Billionaire wildcatter Harold Hamm, a founding father of the U.S. shale boom whose personal fortune has fallen by more than half in the past three months, said U.S. drilling will slow as producers cut back amid falling oil prices.

Declining activity from Texas to North Dakota won’t be as harmful to the industry as some have feared, the chairman and chief executive officer of Continental Resources Inc. said. OPEC’s refusal to curb output last week bodes well for U.S. producers that can outlast countries in the cartel, which depend on higher oil prices.

“Will this industry slow down? Certainly,” Hamm said yesterday in a telephone interview. “Nobody’s going to go out there and drill areas, exploration areas and other areas, at a loss. They’ll pull back and won’t drill it until the price recovers. That’s the way it ought to be.”

Investors have been spooked as oil has declined to a five-year low. The downturn comes after prices above $100 a barrel sparked a boom in output from U.S. shale formations that helped create a glut of supply.

Hamm’s wealth, which is largely tied to the fate of Oklahoma City-based Continental, has fallen by more than $12 billion in three months, according to the Bloomberg Billionaires Index.

Bouncing Back

Hamm, who helped discover the potential of North Dakota’s Bakken formation, predicted a swift recovery in oil prices, which have declined more than 36 percent since June as Saudi Arabia and its allies in the Organization of Petroleum Exporting Countries refused to cut production last week to help re-balance the market.

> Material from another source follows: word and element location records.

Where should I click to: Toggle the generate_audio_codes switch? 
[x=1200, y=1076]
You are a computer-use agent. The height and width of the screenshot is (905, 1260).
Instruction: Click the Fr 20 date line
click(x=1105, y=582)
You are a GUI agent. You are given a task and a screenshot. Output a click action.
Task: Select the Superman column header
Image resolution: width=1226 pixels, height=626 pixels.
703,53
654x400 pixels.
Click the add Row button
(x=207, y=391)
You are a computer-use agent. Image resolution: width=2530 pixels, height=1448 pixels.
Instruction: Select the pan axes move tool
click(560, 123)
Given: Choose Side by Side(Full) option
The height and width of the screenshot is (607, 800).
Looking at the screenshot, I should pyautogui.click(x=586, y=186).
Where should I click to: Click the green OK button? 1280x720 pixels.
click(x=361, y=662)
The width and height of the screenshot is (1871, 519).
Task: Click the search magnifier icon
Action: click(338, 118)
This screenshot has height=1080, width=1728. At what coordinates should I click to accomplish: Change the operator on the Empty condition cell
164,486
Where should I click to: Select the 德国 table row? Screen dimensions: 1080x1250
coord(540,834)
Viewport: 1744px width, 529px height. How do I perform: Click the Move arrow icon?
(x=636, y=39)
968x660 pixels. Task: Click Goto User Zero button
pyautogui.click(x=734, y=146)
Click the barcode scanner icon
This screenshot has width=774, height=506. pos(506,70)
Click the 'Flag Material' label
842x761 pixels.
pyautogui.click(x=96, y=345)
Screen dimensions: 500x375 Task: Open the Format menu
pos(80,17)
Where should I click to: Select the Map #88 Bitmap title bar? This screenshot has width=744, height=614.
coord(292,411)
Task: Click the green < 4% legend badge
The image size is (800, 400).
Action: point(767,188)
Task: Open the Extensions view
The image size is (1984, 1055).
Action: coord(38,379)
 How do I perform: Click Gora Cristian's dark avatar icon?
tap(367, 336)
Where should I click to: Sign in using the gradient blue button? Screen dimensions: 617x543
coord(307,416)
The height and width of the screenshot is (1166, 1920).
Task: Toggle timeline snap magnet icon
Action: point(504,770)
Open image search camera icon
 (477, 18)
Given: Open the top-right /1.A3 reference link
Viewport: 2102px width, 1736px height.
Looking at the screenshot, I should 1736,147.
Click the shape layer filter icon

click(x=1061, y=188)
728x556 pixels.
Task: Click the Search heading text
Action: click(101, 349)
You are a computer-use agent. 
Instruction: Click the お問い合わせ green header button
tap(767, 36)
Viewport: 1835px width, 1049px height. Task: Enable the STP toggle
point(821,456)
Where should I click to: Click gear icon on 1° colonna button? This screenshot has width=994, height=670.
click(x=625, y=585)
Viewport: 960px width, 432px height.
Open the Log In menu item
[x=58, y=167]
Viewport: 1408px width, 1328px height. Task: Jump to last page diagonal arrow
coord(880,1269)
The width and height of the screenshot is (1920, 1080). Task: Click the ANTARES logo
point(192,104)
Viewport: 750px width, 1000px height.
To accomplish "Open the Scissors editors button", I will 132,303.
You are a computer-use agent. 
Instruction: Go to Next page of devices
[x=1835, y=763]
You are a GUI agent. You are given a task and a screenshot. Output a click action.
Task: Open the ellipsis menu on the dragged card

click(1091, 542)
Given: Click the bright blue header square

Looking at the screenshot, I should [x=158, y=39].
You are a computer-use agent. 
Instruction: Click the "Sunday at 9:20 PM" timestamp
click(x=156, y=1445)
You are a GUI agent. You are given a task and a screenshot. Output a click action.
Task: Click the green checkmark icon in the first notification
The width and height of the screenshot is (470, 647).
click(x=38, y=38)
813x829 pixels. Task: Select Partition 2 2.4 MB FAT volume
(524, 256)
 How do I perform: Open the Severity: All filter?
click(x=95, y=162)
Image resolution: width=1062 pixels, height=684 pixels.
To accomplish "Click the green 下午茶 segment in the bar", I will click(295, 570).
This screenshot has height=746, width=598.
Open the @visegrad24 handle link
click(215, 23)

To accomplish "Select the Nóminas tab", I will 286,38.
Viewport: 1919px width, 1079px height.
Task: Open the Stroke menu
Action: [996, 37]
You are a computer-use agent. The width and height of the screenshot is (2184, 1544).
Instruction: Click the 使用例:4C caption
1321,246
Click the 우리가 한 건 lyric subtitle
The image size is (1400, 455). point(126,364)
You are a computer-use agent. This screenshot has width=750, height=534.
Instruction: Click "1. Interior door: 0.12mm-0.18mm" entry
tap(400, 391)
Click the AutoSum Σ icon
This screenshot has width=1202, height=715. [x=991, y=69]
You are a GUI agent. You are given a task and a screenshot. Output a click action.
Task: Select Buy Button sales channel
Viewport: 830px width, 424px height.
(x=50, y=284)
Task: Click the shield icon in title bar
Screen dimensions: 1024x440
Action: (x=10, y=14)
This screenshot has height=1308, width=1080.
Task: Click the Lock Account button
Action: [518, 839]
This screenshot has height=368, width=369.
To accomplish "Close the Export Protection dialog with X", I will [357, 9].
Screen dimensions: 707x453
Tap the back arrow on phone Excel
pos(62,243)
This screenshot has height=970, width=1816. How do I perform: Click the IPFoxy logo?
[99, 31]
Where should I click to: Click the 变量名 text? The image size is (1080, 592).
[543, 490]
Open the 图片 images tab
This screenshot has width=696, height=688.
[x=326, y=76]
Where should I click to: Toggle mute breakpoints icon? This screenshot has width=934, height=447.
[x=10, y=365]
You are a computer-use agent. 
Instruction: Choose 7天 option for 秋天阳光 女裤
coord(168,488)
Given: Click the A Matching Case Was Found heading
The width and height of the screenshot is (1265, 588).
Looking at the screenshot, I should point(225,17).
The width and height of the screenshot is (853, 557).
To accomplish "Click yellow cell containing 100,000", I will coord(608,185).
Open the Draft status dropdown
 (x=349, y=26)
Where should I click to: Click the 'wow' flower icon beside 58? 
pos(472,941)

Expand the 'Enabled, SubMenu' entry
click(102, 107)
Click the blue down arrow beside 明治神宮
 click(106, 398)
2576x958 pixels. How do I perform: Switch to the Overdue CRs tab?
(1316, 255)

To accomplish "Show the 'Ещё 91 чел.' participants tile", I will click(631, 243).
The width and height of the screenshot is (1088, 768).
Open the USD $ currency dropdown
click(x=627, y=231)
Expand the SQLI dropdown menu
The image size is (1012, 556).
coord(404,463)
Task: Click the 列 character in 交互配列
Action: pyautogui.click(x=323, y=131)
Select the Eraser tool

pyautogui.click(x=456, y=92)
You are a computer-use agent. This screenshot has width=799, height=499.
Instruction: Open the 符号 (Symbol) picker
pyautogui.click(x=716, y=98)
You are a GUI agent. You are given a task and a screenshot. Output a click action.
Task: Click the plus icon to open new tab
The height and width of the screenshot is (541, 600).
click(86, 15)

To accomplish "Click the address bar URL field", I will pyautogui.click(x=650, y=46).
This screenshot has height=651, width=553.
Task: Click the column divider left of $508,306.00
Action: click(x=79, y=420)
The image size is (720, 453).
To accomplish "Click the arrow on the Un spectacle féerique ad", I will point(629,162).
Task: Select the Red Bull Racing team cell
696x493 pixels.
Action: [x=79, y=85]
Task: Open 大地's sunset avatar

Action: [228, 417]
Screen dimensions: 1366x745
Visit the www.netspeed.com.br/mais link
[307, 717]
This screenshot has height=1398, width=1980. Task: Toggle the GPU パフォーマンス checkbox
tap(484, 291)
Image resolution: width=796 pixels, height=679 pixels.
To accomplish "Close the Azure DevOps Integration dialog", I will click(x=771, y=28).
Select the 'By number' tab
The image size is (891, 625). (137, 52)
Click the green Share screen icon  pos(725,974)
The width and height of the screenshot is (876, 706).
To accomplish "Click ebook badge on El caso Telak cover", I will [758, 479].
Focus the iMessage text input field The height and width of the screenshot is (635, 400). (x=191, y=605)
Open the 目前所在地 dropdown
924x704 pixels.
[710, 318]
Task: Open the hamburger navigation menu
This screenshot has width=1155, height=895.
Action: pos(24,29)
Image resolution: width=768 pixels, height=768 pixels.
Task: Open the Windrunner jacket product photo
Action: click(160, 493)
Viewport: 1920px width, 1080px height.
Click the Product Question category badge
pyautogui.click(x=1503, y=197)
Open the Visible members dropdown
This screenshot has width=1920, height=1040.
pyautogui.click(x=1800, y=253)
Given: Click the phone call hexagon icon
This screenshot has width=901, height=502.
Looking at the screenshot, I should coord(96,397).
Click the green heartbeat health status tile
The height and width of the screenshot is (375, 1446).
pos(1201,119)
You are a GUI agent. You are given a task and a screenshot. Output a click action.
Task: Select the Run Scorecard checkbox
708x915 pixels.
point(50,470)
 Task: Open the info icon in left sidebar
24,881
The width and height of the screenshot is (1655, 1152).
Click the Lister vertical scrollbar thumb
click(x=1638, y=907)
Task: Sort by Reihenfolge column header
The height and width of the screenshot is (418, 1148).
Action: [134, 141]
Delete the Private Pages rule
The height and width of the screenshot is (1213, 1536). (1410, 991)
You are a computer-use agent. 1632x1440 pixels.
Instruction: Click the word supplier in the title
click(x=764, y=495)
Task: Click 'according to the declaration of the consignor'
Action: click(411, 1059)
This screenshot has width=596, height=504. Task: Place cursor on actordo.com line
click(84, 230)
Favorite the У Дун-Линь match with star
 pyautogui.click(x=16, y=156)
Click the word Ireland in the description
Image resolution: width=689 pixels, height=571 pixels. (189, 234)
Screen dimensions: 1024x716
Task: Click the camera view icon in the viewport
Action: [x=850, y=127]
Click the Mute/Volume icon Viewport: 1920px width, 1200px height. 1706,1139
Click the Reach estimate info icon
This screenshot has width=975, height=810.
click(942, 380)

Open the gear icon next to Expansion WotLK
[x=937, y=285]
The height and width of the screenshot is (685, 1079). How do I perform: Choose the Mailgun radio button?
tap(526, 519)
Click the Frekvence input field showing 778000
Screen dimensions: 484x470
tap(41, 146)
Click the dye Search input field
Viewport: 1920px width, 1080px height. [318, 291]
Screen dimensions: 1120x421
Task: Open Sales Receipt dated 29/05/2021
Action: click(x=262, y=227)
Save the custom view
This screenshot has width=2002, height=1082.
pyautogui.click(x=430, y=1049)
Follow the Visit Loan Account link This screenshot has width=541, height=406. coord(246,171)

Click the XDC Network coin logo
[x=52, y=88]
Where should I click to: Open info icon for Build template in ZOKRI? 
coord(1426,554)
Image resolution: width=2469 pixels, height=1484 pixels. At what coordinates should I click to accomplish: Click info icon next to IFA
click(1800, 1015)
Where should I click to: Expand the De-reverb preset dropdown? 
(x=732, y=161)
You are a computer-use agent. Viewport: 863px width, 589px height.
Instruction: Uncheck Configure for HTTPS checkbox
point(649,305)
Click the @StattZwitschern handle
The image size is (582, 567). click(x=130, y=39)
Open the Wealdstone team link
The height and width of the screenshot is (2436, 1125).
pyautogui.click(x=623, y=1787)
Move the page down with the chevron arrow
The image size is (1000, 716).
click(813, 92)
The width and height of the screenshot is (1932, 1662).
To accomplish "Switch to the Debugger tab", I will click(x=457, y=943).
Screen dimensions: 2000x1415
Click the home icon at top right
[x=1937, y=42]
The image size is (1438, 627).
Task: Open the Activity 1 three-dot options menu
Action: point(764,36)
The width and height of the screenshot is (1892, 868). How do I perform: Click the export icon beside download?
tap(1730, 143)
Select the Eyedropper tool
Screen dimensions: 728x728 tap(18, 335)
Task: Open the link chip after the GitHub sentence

The company said last month it’s sold nearly all its hedges through 2016, in a bet on a recovery in prices. West Texas Intermediate, the U.S. benchmark, fell below $65 a barrel yesterday before settling up 4.3 percent to $69.

Drillers from Texas to North Dakota are pumping the most in three decades, with many betting they can outlast Venezuela, Iran and other nations that need higher oil prices to fund government budgets.

The price drop has come about more because of “rhetoric” from Saudi Arabia than fundamentals of supply and demand, Hamm said. While prices are low, shale producers have the upper hand, he said.